Exercise data
------------------------------------------------------------

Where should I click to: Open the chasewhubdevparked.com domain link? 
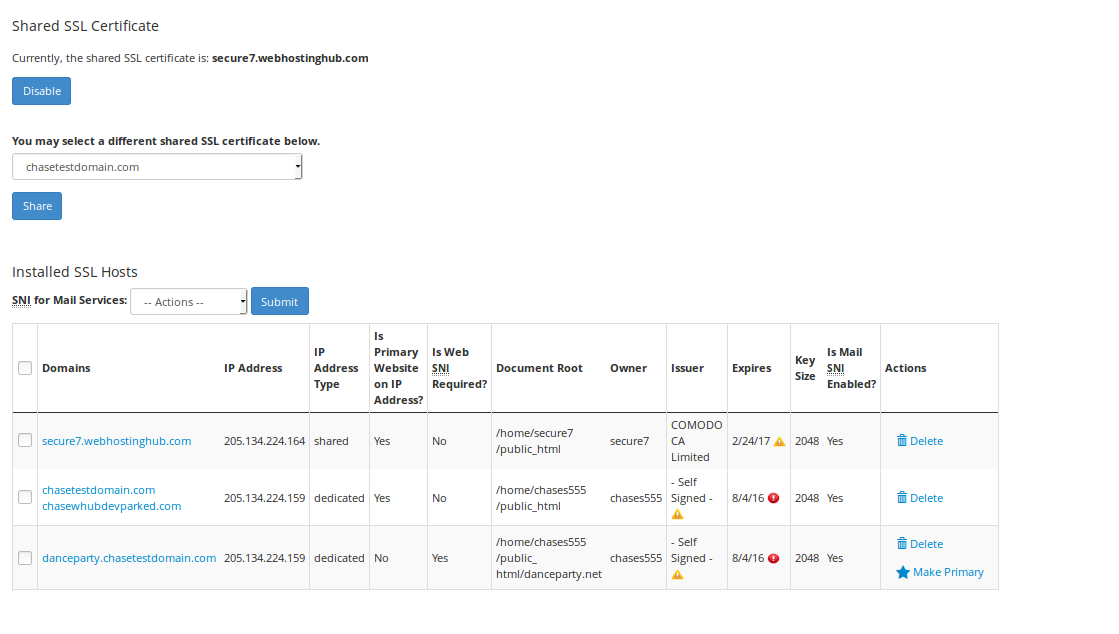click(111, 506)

------------------------------------------------------------

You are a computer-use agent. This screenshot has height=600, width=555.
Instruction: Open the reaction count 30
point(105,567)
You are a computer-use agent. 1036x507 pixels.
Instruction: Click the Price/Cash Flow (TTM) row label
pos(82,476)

------------------------------------------------------------

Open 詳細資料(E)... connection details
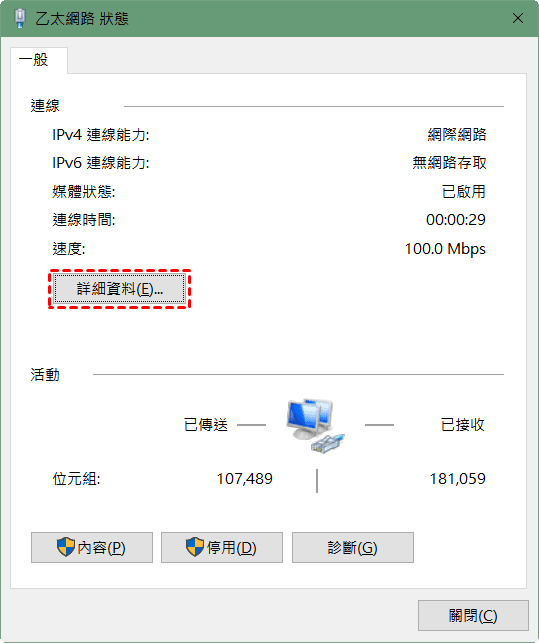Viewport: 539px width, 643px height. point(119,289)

------------------------------------------------------------

Action item
Lines of the listing above that contain the word "computer" must all be copied.

Answer to this problem
You are a computer-use agent. This screenshot has height=600, width=555.
You are a computer-use agent. 1036x507 pixels.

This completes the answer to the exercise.